May 18, 2006

And people say we monkey around


Yeah, yeah, another animal language story. We are sooo excited at Language Log Plaza that we are taking it in turns to bungee jump from Mark's helipad. Geoff P. was kind enough to let me go first, and I'm writing this upside down swaying in the breeze while staring through Ben's window, but he seems kinda busy typing, so even if he could hear me through the inch thick glass, I wouldn't disturb him. Maybe someone will pull me up soon. Anyway, it must be years months weeks since the last time it turned out animals could do so much more than anyone ever suspected.

And can you guess what those smart little critters can do now? They can make not one, but two different sounds. In combination. And the combination means something different from either sound. That's syntax! Everyone is saying so! Of course, it could also be phonology, but everyone isn't saying that. You see, the sounds are so far apart they seem more like words than phonemes. Listen for yourself. Oops, I meant here of course. And Chomsky has argued on many occasions that one of the hallmarks of human syntax is that there are really big gaps, or at least that's how I interpret him. So you can see why these new critters, putty-nosed monkeys no less, are really sending us off the deep end. Gosh, I mean these monkeys almost have compositionality. That would mean that the combined sound had a meaning that was built up of the meanings of the parts.

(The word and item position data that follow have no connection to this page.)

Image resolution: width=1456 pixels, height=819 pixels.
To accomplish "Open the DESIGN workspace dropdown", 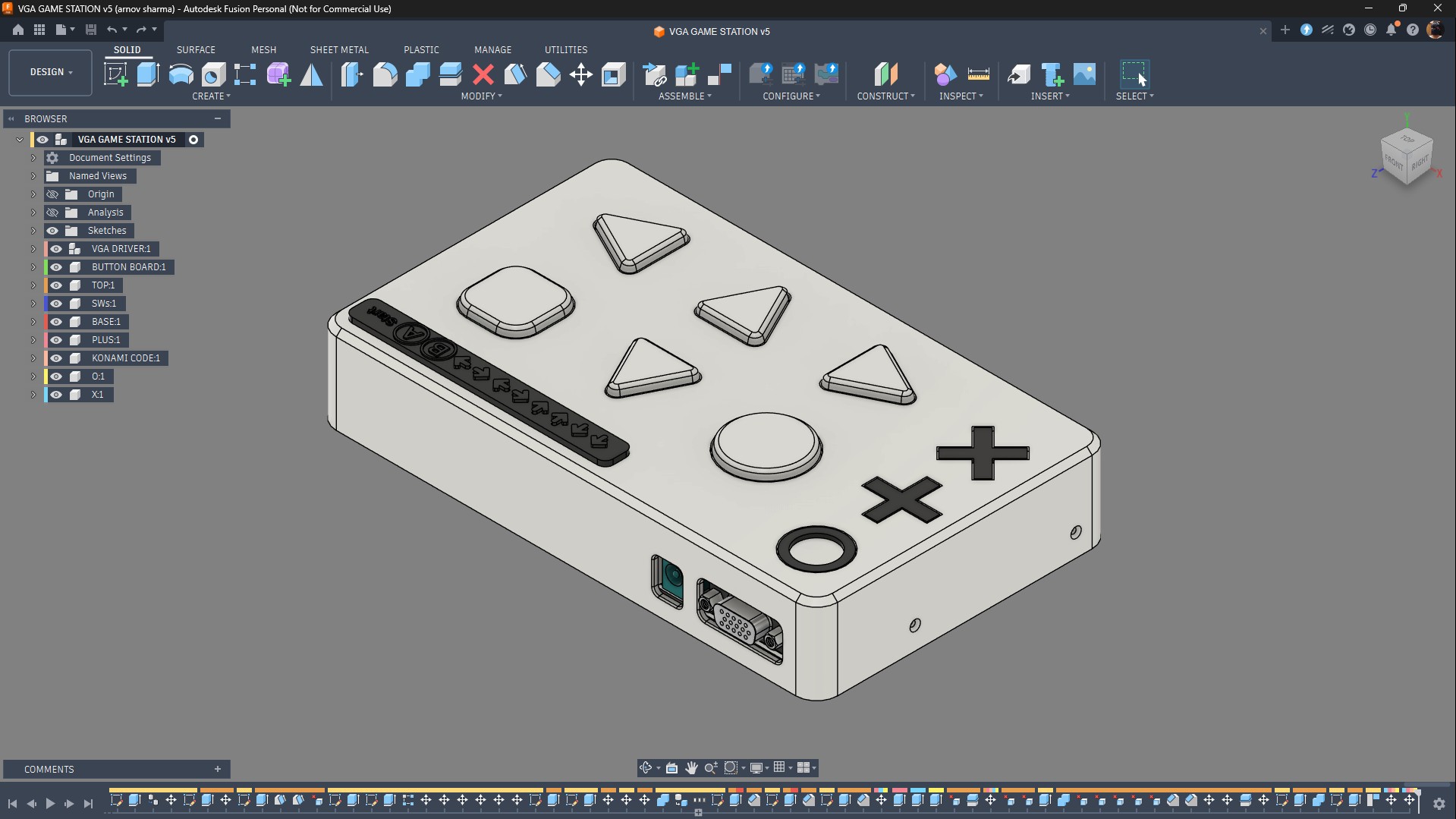I will pyautogui.click(x=51, y=72).
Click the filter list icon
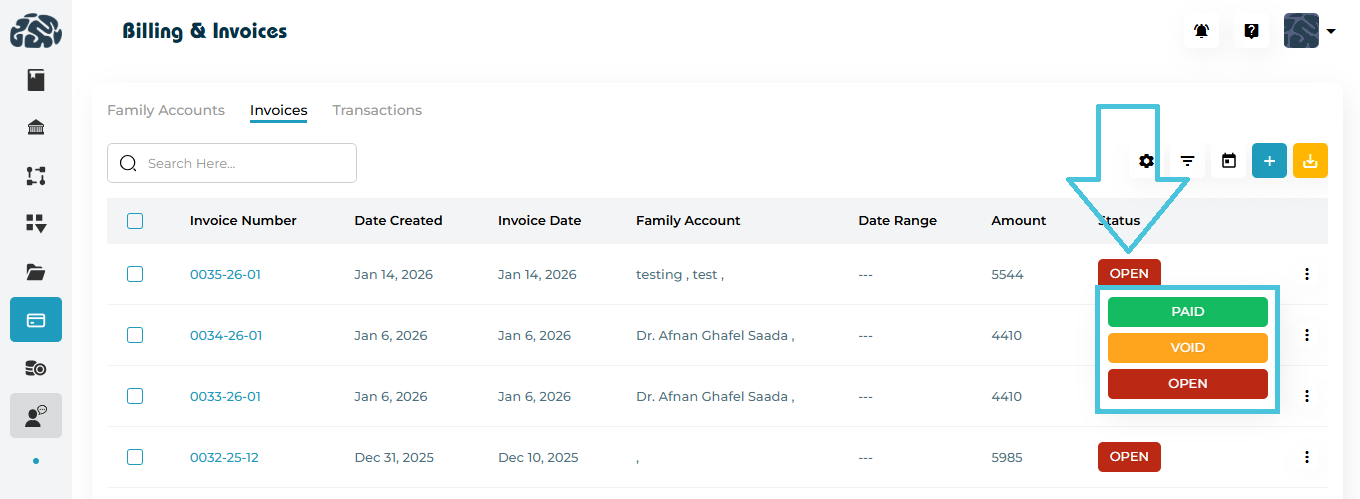Viewport: 1360px width, 499px height. click(1187, 161)

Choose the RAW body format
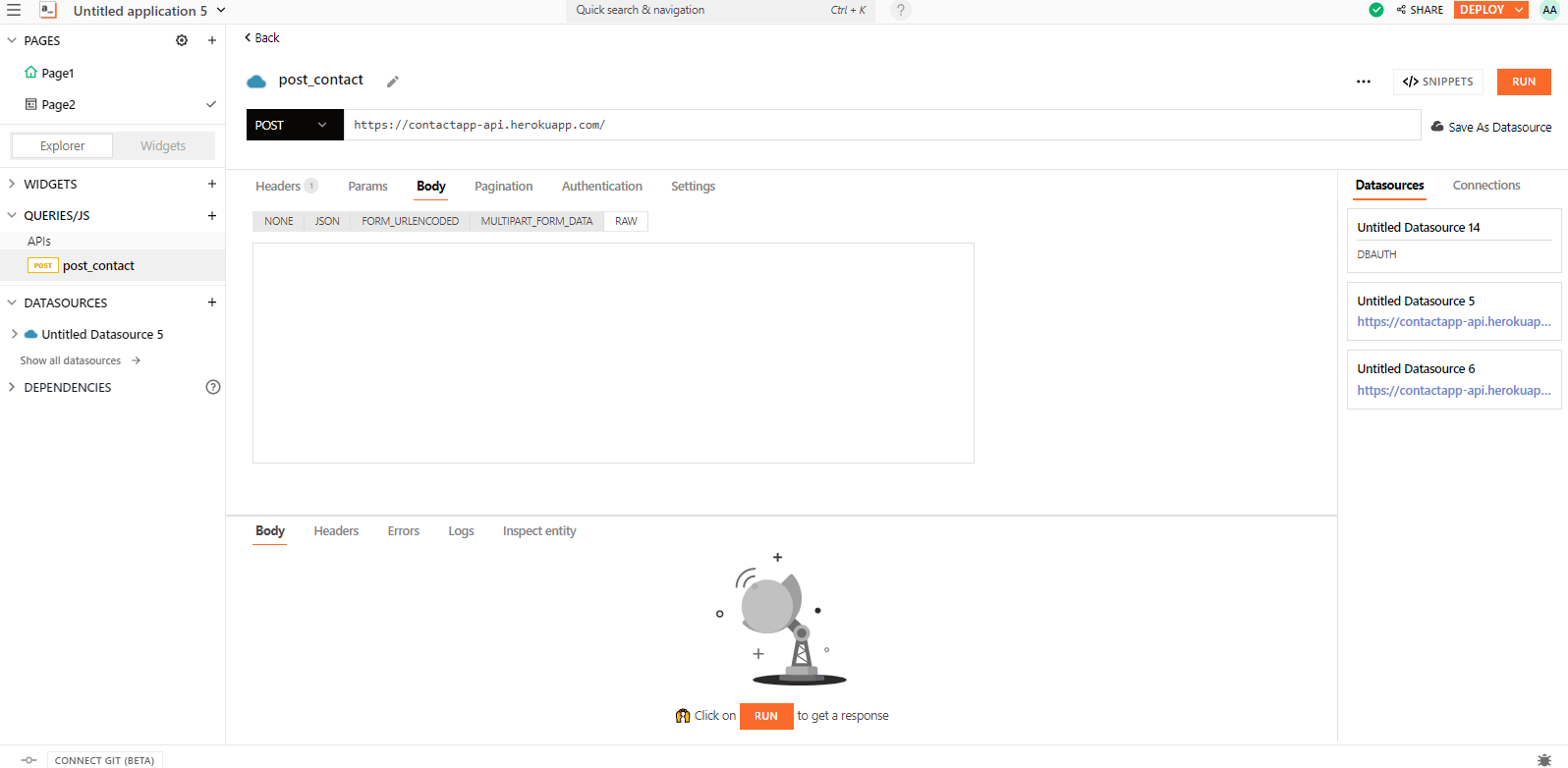pyautogui.click(x=626, y=221)
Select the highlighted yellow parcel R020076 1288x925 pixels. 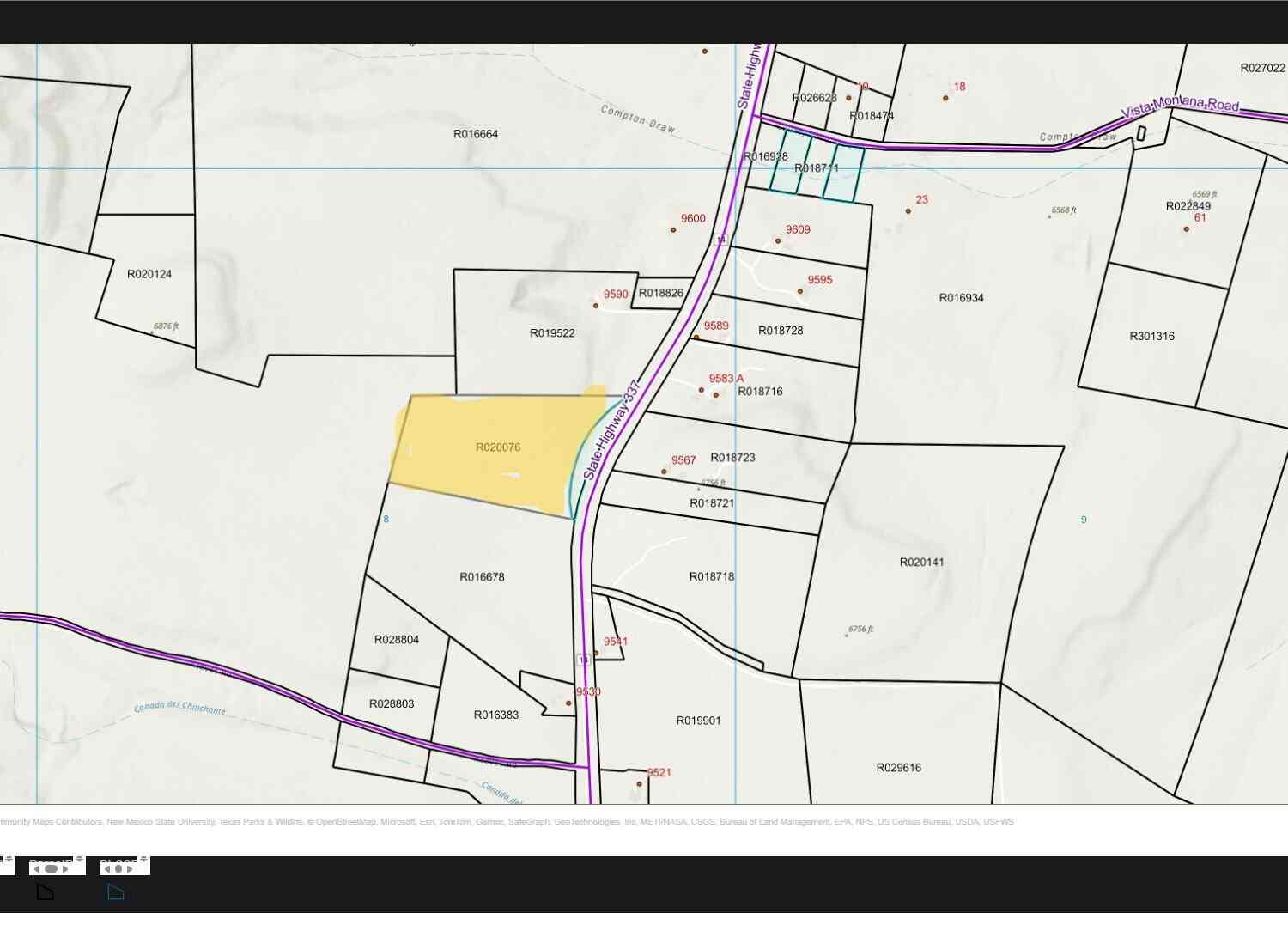pos(498,451)
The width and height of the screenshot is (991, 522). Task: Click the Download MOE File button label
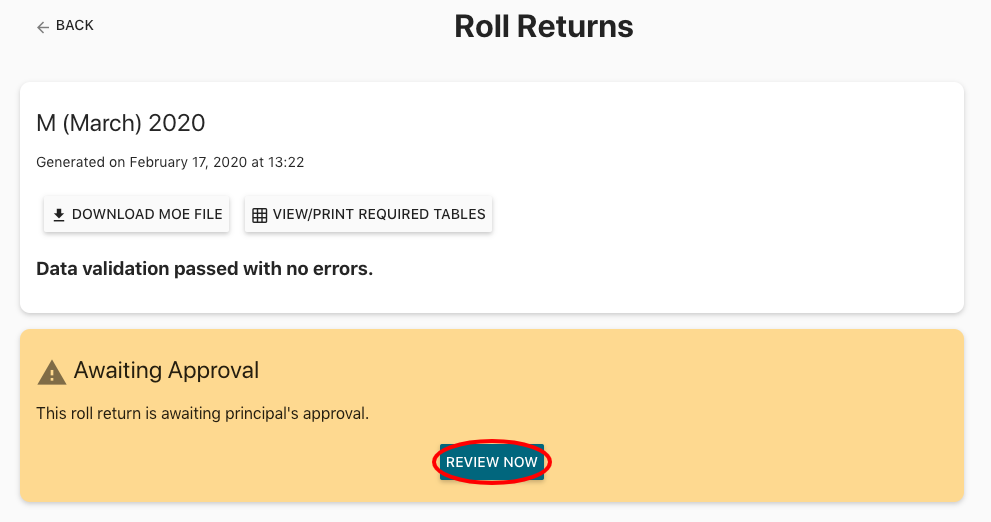[x=147, y=215]
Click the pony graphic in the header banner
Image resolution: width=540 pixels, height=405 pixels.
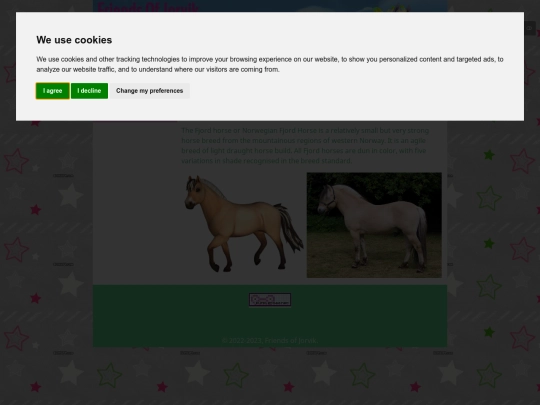(x=396, y=7)
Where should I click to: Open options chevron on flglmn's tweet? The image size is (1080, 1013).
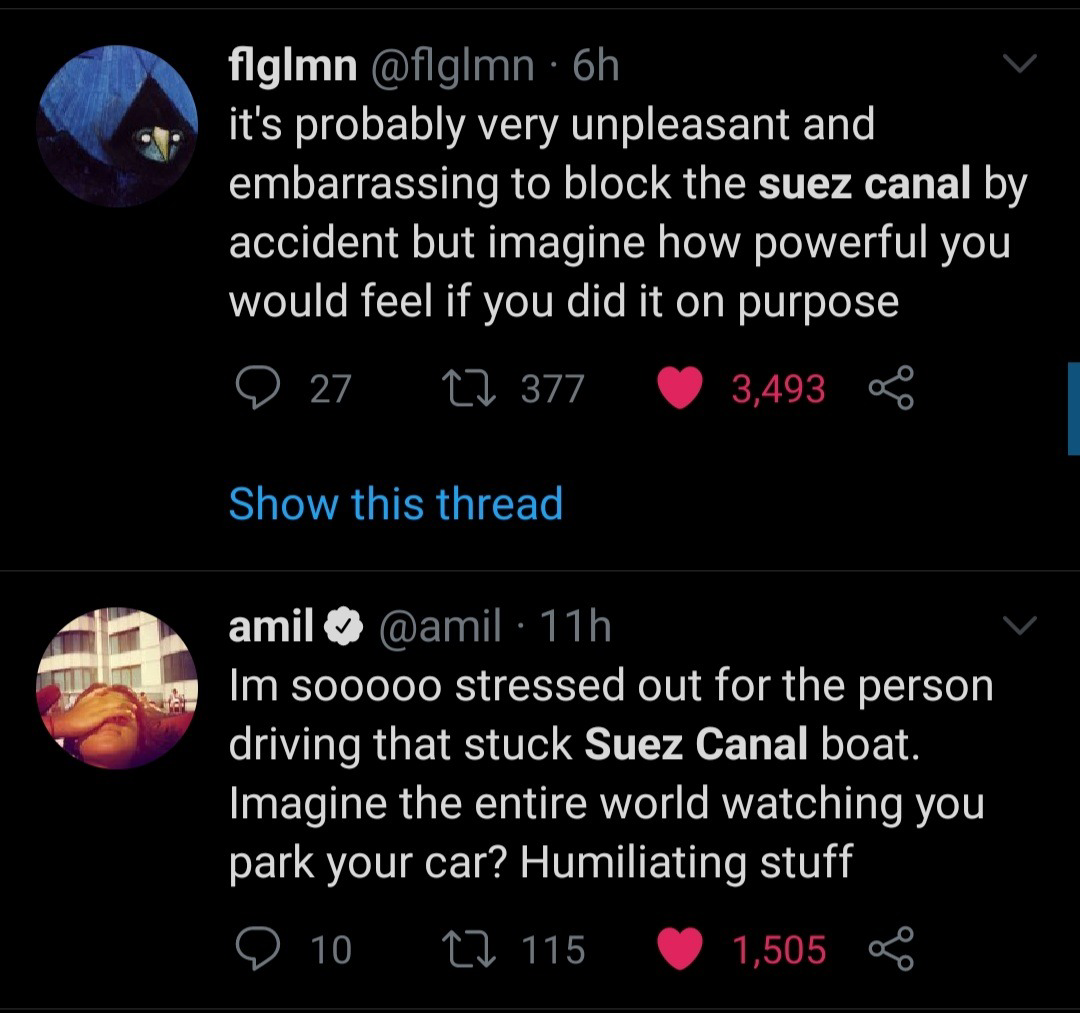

Based loosely on the work (and I haven't seen the original, so none of my comments apply to it) of Kate Arnold and Klaus Zuberbühler, of the University of St Andrews, as reported in Nature News, in an article subtitled "monkeys string sounds together to create meaning," ehhh, this sentence has a lot of parts to it, a wonder that you can even begin to parse it, and I want to wish you the very best of luck with getting all the way to the end, well, actually, I must confess I'm probably making life unnecessarily tough for you by writing it backwards as well as upside down, you'd never have known, would you, here is a putty-nosed monkey phrasebook you may find useful:

pyow: hey everyone, get away from the lower branches, or some ground beast might get you.
hack: hey everyone, get  away from the canopy or  an eagle might get you.
pyow ... hack: hey everyone, wherever you are, move.

You're impressed, right? The first time a monkey came up with that innovation the whole pack looked at him like he was crazy. But nowadays it's pretty much accepted. "Pyow hack!" "OK, we're moving, we're moving." (They don't actually say that last part. More of a Gricean inference.)

My dog, see, he's a pretty smart dog. He can make two sounds. He can whimper and he can bark. And sometimes he barks lots of times. And sometimes, if you shut him in the kitchen, he whimpers lots of times. But what he doesn't do is bark and whimper in the same sentence. Except when he wants to play with another dog and you're restraining him and he's excited but disappointed. But that doesn't count, cos it isn't in Nature. There will not be a Nature article "David's dog strings sounds together to create meaning."

Umm, you can pull me up now. Guys? Hello? Is anyone there?